▸ **ÉNONCÉ**
Répondez aux questions suivantes à partir de l'extrait sur la fermentation :
1. Pour éviter une bière aigre, que faut-il employer et que faut-il exclure ?
2. Quel type de bière donne, après assemblage, les bières dites gueuzes ?
3. Quel terme l'extrait donne-t-il pour la destruction des autres microorganismes ?

▸ **EXTRAIT CHOISI**
● ● ● ● ●

C’est à l’époque un moyen de récupérer la souche de microorganismes, comme pour la mère de vinaigre ou autres produits fermentés plutôt liquide et d’avoir une certaine reproductivité dans la production d’un produit se commercialisant.
Les levures pour ensemencer la fermentation alcoolique des bières de fermes norvégiennes (kveik) employaient ce procédé (4). Peut-être faut-il préciser que chaque produit fermenté a ces propres microflores. Si l’on voulait éviter d’avoir une bière aigre que l’on voit parfois mentionnée dans les archives (5) ou qui existe encore sur le marché belge, (type de bière lambic donnant après assemblage les bières dites gueuzes), il ne faut employer que des levures et exclure les bactéries. Cette domination des levures se réalise parce que l’alcool produit va en quelque sorte tuer ou inhiber les autres microorganismes ne sachant pas supporter de fortes doses d’alcool en s’attaquant aux fragiles enveloppes des autres microorganismes (bactéries et autres espèces de levures) et provoquant souvent la lyse (destruction) de ceux-ci.

● ● ● ● ●

▸ **Entrées tirées d'une collection**
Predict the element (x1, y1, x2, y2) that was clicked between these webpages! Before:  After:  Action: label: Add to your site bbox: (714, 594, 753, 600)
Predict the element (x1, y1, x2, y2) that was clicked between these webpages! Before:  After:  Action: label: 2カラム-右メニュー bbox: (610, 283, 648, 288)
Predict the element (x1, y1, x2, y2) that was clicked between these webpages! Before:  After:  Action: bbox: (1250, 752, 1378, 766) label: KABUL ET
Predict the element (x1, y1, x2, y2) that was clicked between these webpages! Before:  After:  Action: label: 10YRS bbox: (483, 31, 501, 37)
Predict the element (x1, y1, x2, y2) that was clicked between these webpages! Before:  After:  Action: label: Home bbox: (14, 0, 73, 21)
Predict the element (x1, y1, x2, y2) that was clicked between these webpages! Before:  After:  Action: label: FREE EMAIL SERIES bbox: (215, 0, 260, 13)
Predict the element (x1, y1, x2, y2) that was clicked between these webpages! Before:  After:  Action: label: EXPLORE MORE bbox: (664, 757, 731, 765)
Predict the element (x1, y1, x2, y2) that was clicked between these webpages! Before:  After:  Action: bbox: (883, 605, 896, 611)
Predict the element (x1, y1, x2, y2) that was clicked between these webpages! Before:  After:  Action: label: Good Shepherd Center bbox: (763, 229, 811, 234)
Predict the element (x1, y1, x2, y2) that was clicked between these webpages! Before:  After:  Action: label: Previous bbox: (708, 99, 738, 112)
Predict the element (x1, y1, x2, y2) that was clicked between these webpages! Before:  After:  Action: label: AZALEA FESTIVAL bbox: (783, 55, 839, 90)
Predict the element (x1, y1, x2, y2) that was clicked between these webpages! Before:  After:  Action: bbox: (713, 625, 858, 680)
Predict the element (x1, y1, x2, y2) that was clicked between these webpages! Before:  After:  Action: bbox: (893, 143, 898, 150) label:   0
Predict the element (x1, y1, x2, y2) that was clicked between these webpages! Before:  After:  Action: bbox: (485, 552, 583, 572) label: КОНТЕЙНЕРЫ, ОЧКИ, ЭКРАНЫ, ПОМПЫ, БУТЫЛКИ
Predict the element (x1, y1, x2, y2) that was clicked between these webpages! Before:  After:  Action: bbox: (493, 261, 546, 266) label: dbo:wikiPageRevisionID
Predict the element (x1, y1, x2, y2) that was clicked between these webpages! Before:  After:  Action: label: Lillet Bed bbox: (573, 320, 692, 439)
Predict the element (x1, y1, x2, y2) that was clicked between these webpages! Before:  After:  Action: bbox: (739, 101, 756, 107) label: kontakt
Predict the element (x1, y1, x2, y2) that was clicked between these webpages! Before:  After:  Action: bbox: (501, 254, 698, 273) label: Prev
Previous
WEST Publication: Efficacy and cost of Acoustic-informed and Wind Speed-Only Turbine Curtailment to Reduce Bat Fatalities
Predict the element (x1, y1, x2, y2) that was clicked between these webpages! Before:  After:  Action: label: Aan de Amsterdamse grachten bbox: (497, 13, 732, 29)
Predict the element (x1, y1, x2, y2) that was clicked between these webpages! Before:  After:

● ● ● ● ●

▸ **RÉSULTAT DE L'EXERCICE**
1. Il faut employer uniquement des levures et exclure les bactéries.
2. Le type de bière lambic.
3. La lyse.